Thèse de Ousmane Touat
Sujet :
Date de début : 01/09/2024
Date de fin (estimée) : 01/09/2027
Encadrant : Sonia Ben Mokhtar
Résumé :
Machine learning plays a central role in crucial applications that require learning tasks to be carried out in a decentralized fashion. In real-world decentralized settings, hardware components may crash, the software can be buggy, communications can be slowed down, machines can be hacked, and data can be corrupted, e.g., user-generated data may be crafted maliciously. In distributed computing, "nodes" can be Byzantine, i.e., they can behave arbitrarily maliciously. To the best of our knowledge, at the current time the field of Byzantine resilience within decentralized learning arguably rests on fragile foundations. Current techniques are hard to prove correct and rely on assumptions that are unrealistic making it difficult to compare approaches.

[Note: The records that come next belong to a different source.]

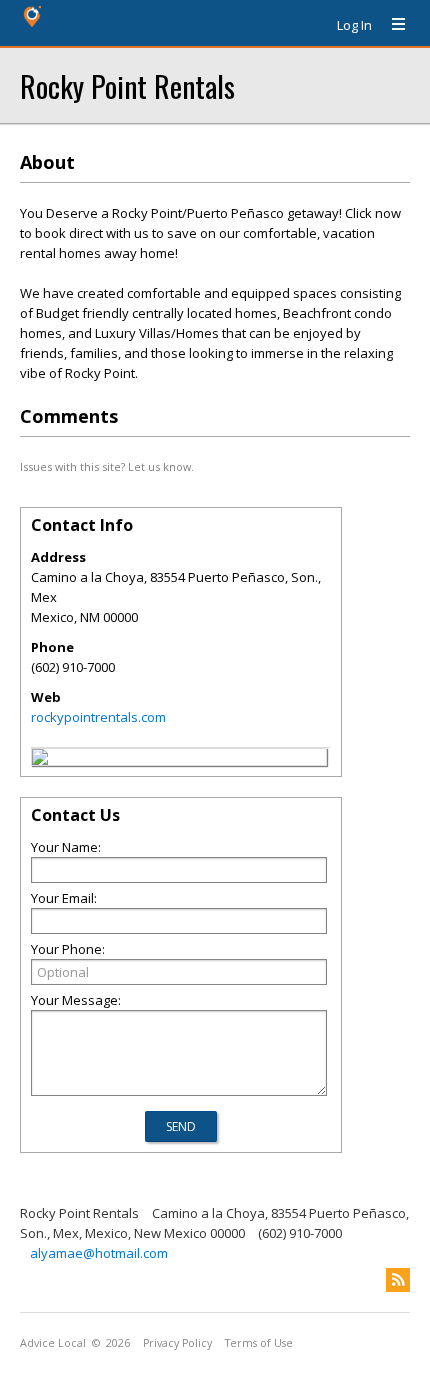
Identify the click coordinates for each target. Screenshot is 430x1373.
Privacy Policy (177, 1343)
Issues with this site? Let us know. (107, 466)
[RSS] (398, 1280)
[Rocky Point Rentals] (40, 760)
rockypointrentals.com (98, 717)
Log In (354, 25)
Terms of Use (259, 1343)
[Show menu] (391, 25)
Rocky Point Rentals (127, 85)
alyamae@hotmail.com (99, 1253)
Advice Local (53, 1343)
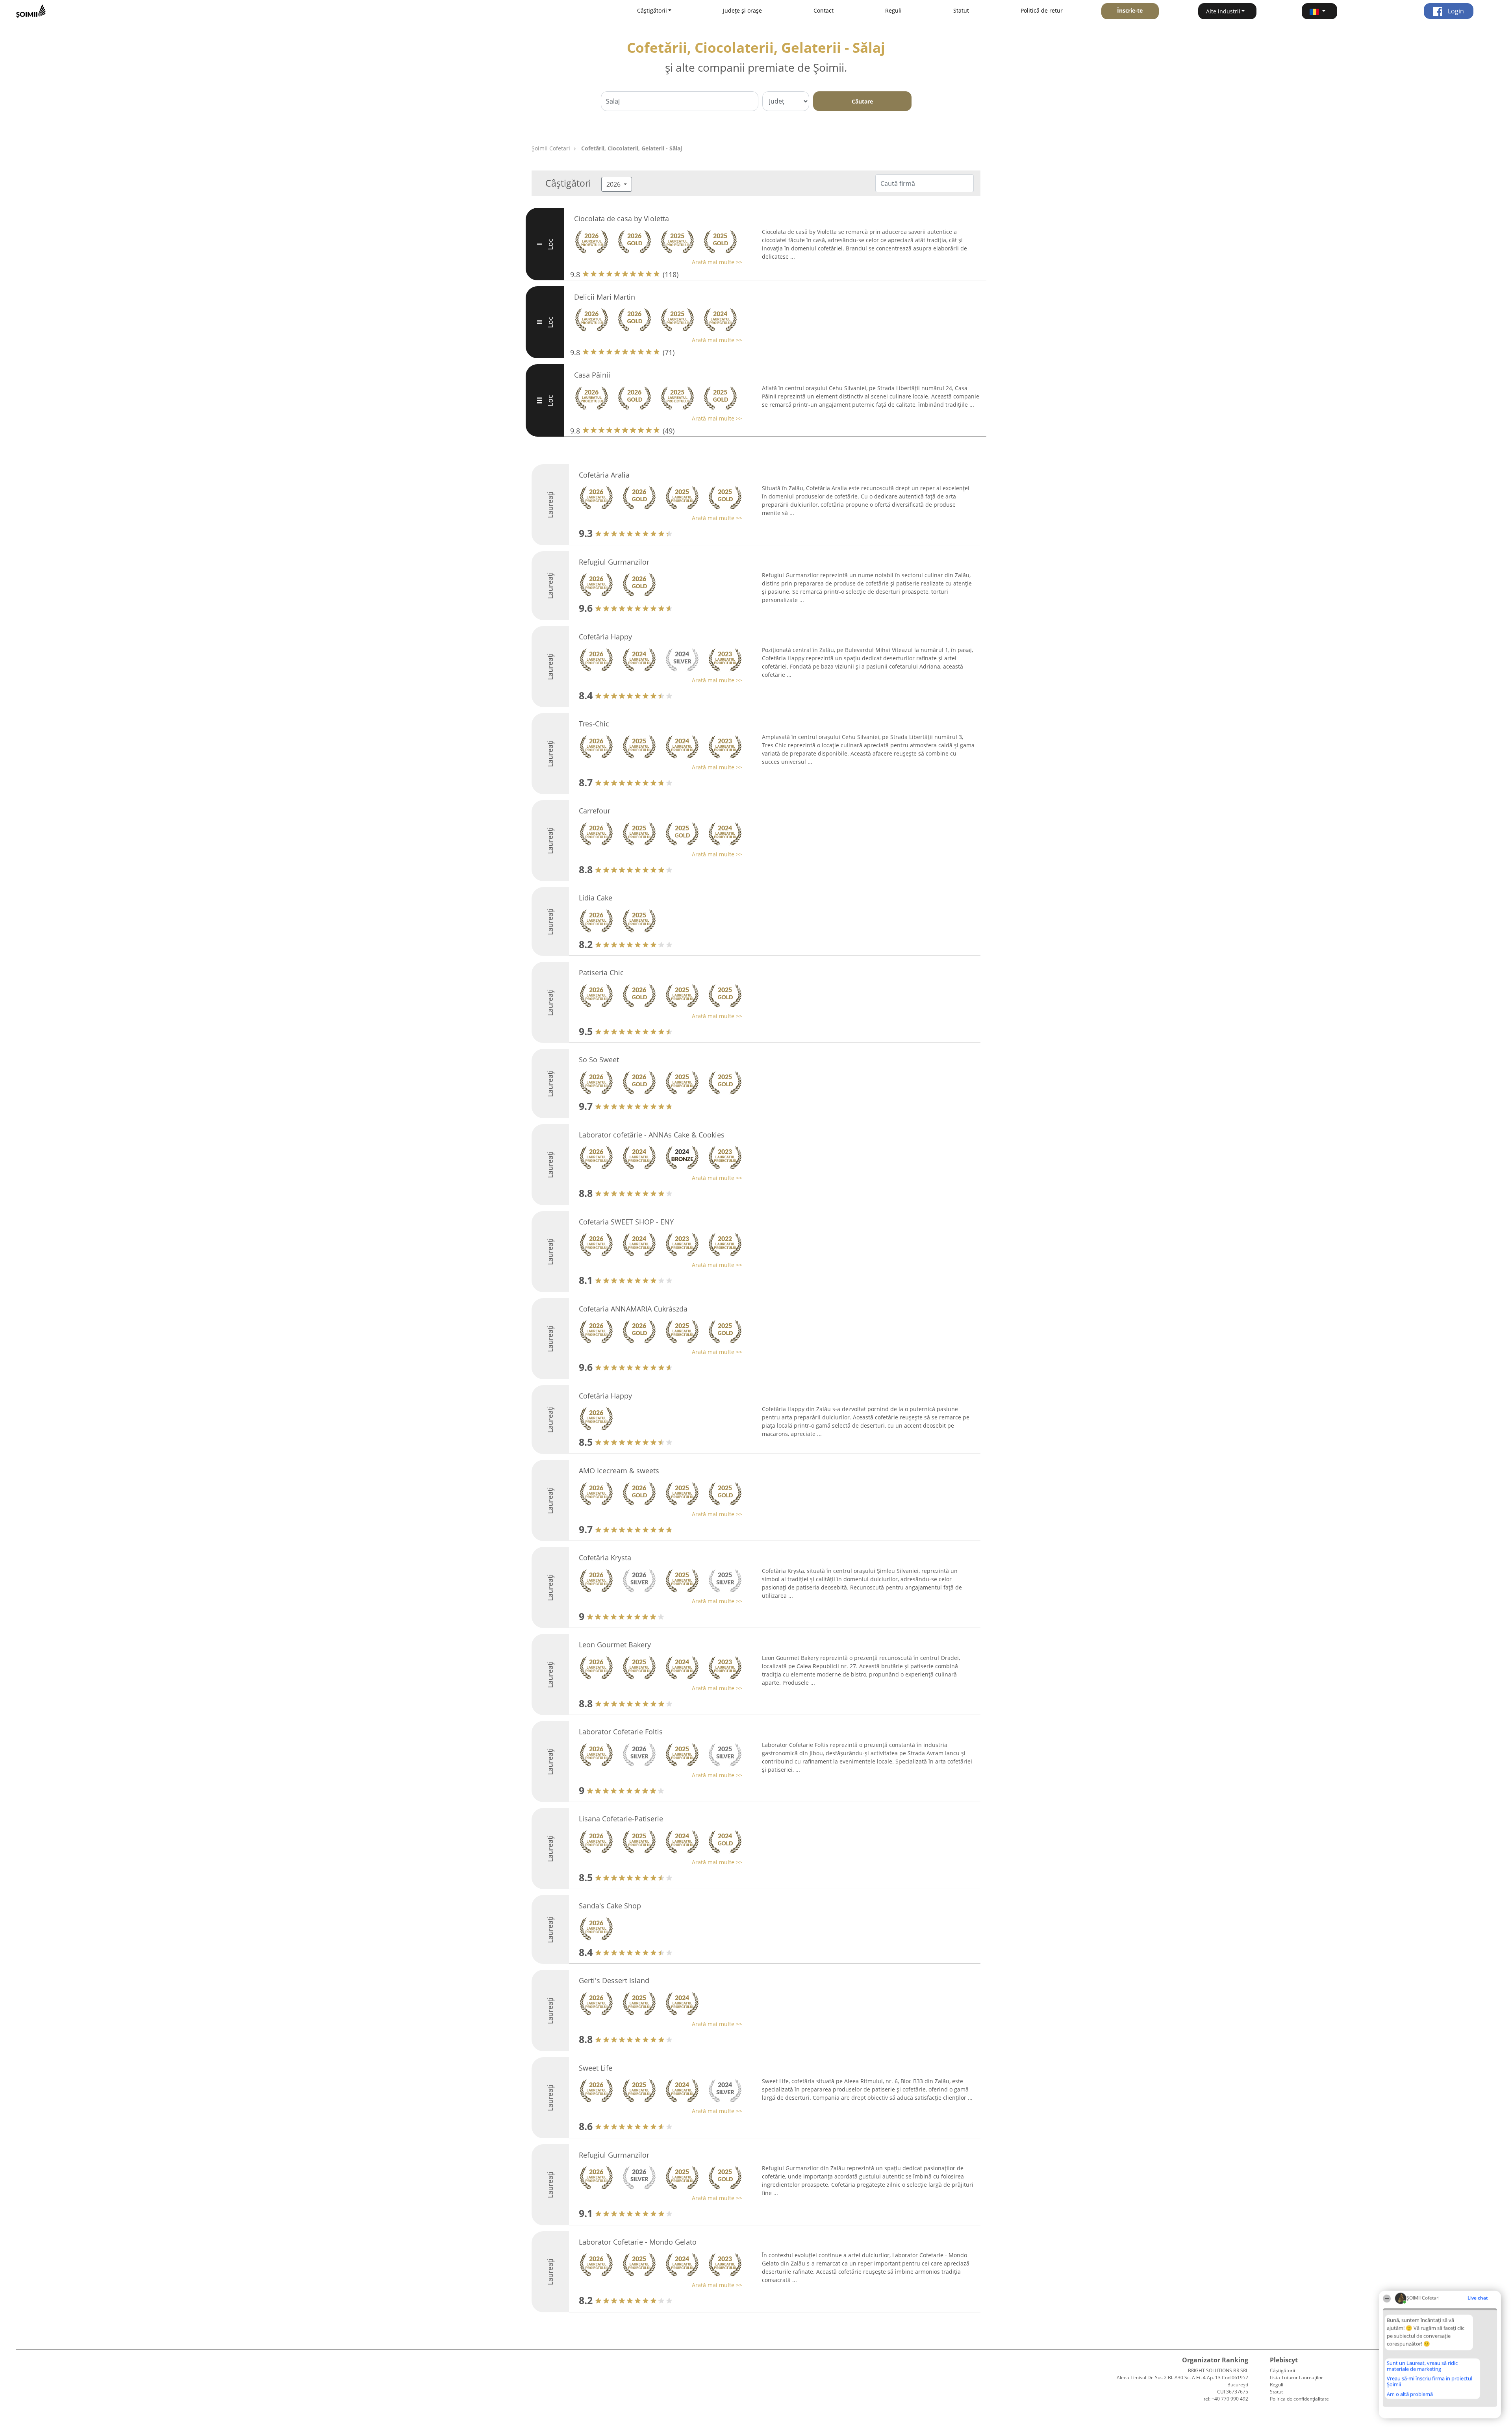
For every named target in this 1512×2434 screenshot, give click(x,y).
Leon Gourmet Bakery (615, 1644)
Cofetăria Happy (605, 636)
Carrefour (594, 810)
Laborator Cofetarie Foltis (621, 1731)
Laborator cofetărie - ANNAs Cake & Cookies (651, 1134)
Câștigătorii (1282, 2370)
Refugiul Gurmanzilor (614, 562)
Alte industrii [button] (1223, 11)
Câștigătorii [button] (652, 10)
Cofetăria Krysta (605, 1557)
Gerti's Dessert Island (614, 1980)
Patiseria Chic (601, 972)
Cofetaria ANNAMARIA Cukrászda (633, 1308)
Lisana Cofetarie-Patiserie (621, 1818)
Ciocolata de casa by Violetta (621, 218)
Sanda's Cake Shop (610, 1905)
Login (1455, 11)
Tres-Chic (594, 723)
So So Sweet (599, 1059)
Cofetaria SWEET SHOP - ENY (626, 1221)
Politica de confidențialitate (1299, 2398)
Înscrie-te (1130, 10)
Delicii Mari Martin (604, 297)
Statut (961, 10)
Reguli (893, 10)
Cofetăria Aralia (604, 475)
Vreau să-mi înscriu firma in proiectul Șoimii (1429, 2381)
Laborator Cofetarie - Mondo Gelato (638, 2242)
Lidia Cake (595, 897)
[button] (1319, 11)
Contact (823, 10)
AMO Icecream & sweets (619, 1470)
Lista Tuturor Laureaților (1296, 2377)
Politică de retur (1042, 10)
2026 (614, 184)
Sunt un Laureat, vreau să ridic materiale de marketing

In the context of this PhD project, the PHD Candidate will investigate Byzantine faults and resilience mechanisms for decentralized learning. Byzantine faults are the most generic type of faults caused involuntarily (e.g., a node crashes, has bugs) or voluntarily (e.g., a node exhibits selfish behavior, or performs attacks such as data/model poisoning) by a node in a distributed system. The PHD candidate will investigate both novel Byzantine attacks and resilience mechanisms, including resilient communication protocols and resilient model aggregation strategies. We will further consider attacks performed by external Byzantine adversaries. For instance, the PHD candidate will revisit accountability mechanisms to deter Byzantine faults and generate proof of misbehavior for convincing third parties.